UNITED STATES – Des Moines, Iowa — An Iowa teenager who died of starvation in 2017 could have been saved if state social workers and contractors had been more thorough when they investigated the girl’s living conditions, a state watchdog said Tuesday.
The Iowa state ombudsman released its findings in the case of 16-year-old Sabrina Ray, who weighed just 56 pounds (25.4 kilograms) and was severely malnourished when authorities found her body at her home in Perry in May 2017.
Ray’s adoptive parents, Marc and Misty Ray, weren’t home when authorities received a 911 call from the home, but arrived around the same time as rescue crews. The couple, who parented foster kids, adopted four children and ran an in-home daycare, was arrested on a variety of charges.
The ombudsman’s report found that the Iowa Department of Human Services received 11 child abuse reports against Marc and Misty Ray between 2010 and 2015. Some of the allegations included comments that Sabrina Ray looked extremely thin and unhealthy, according to the report.
Other reports accused the Rays of forcing their foster children to drink soapy water, stand over cold vents and eat their own vomit. They also alleged that the Rays beat and belittled the children in the house.
Authorities found locks, alarms and coverings on the doors and windows in the bedroom where Sabrina Ray died, according to the report. Police said she slept on a thin mattress on the floor and apparently used a toilet in the room intended for toddlers.
According to the ombudsman, a department inspector failed to check the room just months before Sabrina Ray’s death because she misunderstood a policy requiring a complete examination of the house. Other DHS workers noted in their assessments that Sabrina Ray appeared thin, but said they didn’t have the training necessary to recognize malnutrition.

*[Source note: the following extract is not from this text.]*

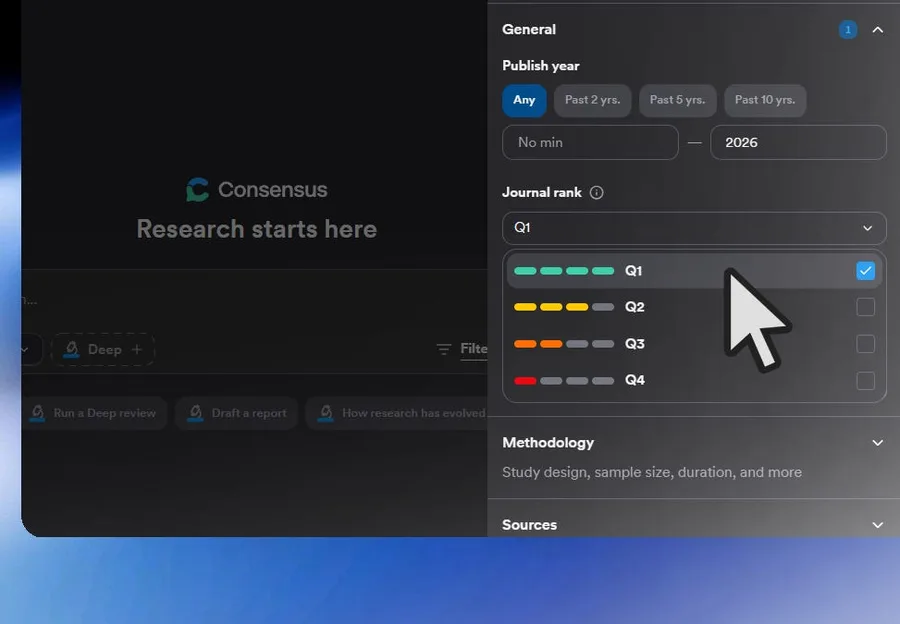Tick the Q4 journal rank checkbox
This screenshot has height=624, width=900.
pyautogui.click(x=865, y=381)
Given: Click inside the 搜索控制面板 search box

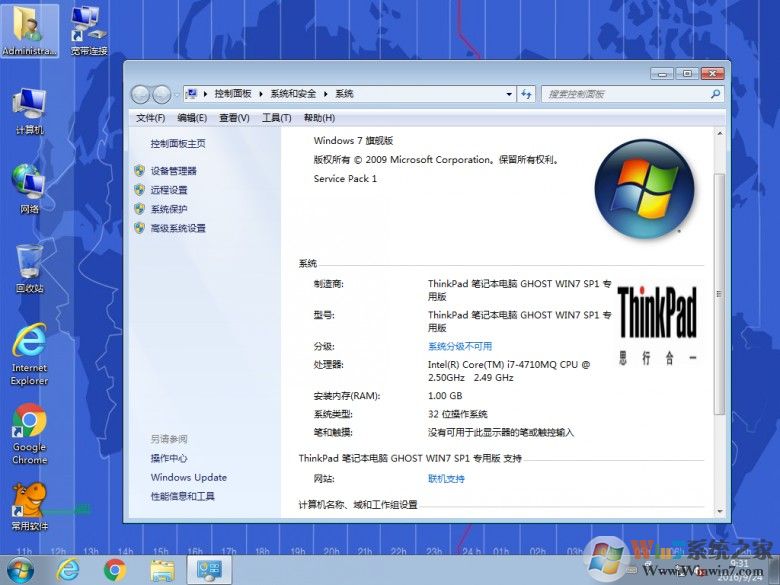Looking at the screenshot, I should tap(626, 94).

“There were plenty of official eyes and ears on this family,” the ombudsman said in its report. “When it came down to it, there was not sufficient communication among DHS officials.”
The Iowa Department of Human Services didn’t immediately respond to a request for comment.
In its written response to the ombudsman’s report, the agency said it would take steps to ensure that welfare and child regulatory staff are alerted to any allegations of in-home abuse. The agency said it would also explore using medical professionals for consultations in cases.
Misty Ray was sentenced to life in prison on kidnapping charges in January last year, and Marc Ray was sentenced to 80 years for kidnapping and child endangerment.